Ayer la desguazamos, sonó la voz del camarero que se había detenido frente al grupo. Su tono delataba la profunda satisfacción, de quién había logrado hacer saber al resto de sus congéneres, a la humanidad, que él, un anónimo camarero, formaba parte de los comandos que estaban dando su merecido a esas máquinas expendedoras de muerte. Tal vez antes de acabar su jornada las cámaras de televisión se agolparían ante la puerta del bar para dar cumplido testimonio del hecho, después sería estrella de los programas de máxima audiencia, compartiría tertulia con los hombres y mujeres más famosas del país, las cadenas se pelearían por tenerlo en Salsa Rosa, Aqui hay tomate, a lo mejor hasta podría hacer una demostración en El diario de Patricia...¿quién sabe si Arnold Schwarzanegger no coprotagonizaría con él un nuevo Terminator de máquinas de tabaco?
Sin ninguna señal previa el fumador notó como su cuerpo se escurría lentamente de la silla, veía como el suelo se aproximaba, cada vez más, a su cara. Una fuerza misteriosa e irresistible lo arrastaba fatalmente. Un dolor punzante perforaba su pecho. Ahora estaba seguro, estaba pagando no haberles hecho caso a tiempo. Se hundió en un túnel negro sinsalida. Un vértigo feroz le hizo perder la conciencia, sintiéndose arrastrado a un pozo sin fondo. Caía sin detenerse, sin ser consciente, golpeando la paredes, rebotando sin cesar.
Joder, lo tenía que haber dejado antes. Ahora todos dirán: ya se lo advertimos.
Con el último rebote de su cara contra el reposapies metálico que rodeaba la barra del bar, sintió entre sus manos el agradable y cálido contacto de tantas tardes, suave, sin apenas rugosidades.
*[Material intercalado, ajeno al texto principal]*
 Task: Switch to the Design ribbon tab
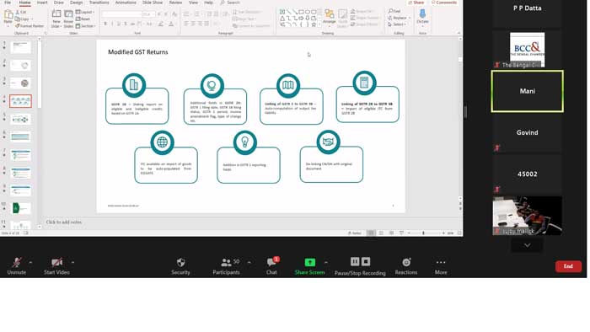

Por fin algo agradable y placentero. Tomó el objeto entre sus manos, lo amó tanto que logró desvestirlo sin apenas rozarlo, cayó el celofan y en un acto de amor inconmesurable se abrió paso hasta sus entrañas, sacó un cilindro blanco y perfumado y se lo puso entre los labios. El cigarro se encendió solo y juntos se elevaron sobre la barra del bar convertidos en una voluta blanca que revoleteó sobre las tapas y los vasos vacíos.No les dijo adios. Se escapó con su asesino, el único que aquella mañana lo había amado, temblando de placer por entre los tubos de aspiración del aire.